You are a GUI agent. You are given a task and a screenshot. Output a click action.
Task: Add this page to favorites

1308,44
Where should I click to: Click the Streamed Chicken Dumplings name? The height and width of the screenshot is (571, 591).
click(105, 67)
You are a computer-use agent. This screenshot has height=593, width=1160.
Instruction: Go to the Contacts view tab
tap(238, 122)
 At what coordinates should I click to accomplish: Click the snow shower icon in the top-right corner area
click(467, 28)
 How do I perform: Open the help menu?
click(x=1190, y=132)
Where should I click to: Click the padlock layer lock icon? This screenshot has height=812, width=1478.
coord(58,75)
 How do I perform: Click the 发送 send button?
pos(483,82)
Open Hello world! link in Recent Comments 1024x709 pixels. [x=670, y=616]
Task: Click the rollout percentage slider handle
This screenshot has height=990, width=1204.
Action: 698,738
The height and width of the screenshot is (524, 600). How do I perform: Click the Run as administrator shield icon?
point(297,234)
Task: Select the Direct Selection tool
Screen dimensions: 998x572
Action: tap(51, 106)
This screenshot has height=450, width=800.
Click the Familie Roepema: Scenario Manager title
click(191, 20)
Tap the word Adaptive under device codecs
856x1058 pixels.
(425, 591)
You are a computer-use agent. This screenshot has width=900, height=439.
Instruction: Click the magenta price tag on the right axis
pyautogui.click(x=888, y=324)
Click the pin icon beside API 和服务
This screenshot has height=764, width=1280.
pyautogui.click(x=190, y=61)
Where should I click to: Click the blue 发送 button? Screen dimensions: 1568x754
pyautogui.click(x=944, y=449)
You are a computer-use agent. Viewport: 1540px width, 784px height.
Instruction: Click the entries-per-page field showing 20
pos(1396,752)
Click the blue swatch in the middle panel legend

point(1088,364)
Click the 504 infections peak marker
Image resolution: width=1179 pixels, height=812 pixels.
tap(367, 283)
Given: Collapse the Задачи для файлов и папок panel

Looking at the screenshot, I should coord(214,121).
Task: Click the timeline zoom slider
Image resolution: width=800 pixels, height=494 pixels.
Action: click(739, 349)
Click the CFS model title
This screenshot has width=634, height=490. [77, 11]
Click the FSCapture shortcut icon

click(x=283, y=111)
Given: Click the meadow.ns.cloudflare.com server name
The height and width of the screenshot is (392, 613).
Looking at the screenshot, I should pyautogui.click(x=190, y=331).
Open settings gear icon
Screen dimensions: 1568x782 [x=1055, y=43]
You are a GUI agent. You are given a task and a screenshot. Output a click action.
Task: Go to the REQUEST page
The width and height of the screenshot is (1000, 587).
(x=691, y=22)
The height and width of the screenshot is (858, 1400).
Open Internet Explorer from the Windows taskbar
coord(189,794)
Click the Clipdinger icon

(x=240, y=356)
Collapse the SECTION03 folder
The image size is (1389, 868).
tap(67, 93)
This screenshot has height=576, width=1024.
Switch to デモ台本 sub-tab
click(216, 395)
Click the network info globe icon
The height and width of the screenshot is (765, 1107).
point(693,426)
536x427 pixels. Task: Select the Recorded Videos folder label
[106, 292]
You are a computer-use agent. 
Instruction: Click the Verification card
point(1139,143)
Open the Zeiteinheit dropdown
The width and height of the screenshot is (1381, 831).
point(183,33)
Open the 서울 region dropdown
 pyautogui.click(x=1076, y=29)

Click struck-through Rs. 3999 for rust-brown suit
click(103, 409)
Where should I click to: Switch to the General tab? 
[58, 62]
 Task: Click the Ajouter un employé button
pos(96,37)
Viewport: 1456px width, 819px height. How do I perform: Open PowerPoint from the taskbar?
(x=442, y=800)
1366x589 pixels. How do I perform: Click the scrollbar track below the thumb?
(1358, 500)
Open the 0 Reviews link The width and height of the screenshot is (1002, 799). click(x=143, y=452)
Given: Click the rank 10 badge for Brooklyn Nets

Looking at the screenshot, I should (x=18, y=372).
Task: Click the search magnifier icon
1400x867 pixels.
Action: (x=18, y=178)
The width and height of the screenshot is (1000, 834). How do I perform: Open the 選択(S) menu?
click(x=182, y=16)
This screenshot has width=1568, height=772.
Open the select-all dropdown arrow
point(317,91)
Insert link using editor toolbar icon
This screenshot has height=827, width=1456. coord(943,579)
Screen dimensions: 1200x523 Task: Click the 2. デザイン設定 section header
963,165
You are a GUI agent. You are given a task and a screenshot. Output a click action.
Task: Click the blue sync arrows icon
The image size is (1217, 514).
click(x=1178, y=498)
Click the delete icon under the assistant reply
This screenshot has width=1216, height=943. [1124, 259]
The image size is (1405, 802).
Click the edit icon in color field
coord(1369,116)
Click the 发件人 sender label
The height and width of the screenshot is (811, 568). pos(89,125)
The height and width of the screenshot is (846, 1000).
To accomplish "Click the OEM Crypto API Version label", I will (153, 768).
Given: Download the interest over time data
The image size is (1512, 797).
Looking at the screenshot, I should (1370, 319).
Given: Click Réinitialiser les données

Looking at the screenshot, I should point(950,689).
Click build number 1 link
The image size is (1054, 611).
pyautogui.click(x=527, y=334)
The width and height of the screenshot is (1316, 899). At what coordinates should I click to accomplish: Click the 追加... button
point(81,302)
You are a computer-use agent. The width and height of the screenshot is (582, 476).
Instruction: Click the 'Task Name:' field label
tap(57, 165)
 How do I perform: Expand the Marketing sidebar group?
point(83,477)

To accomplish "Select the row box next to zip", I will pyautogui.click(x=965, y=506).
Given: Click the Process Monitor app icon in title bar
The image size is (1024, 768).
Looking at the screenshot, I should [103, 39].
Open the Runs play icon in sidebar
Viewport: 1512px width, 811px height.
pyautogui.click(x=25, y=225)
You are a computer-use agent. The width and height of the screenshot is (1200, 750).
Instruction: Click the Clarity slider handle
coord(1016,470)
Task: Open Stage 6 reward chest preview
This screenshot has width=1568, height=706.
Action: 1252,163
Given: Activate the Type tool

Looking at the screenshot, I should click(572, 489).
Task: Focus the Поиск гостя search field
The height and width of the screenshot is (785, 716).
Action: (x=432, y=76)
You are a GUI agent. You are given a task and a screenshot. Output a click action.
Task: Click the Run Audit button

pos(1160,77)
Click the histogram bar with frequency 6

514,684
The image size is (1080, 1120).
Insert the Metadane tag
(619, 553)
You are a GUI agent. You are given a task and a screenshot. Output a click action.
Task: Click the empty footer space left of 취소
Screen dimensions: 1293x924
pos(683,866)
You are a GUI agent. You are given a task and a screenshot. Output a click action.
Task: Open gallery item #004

####################

▶ **Instructions to follow**
Report, copied in full, each line of the data above that contains the string "right". Treat the match as case-sensitive.

▶ **Result of this task**
 At what coordinates should I click to accomplish: Click the snow shower icon in the top-right corner area
Instruction: Click the magenta price tag on the right axis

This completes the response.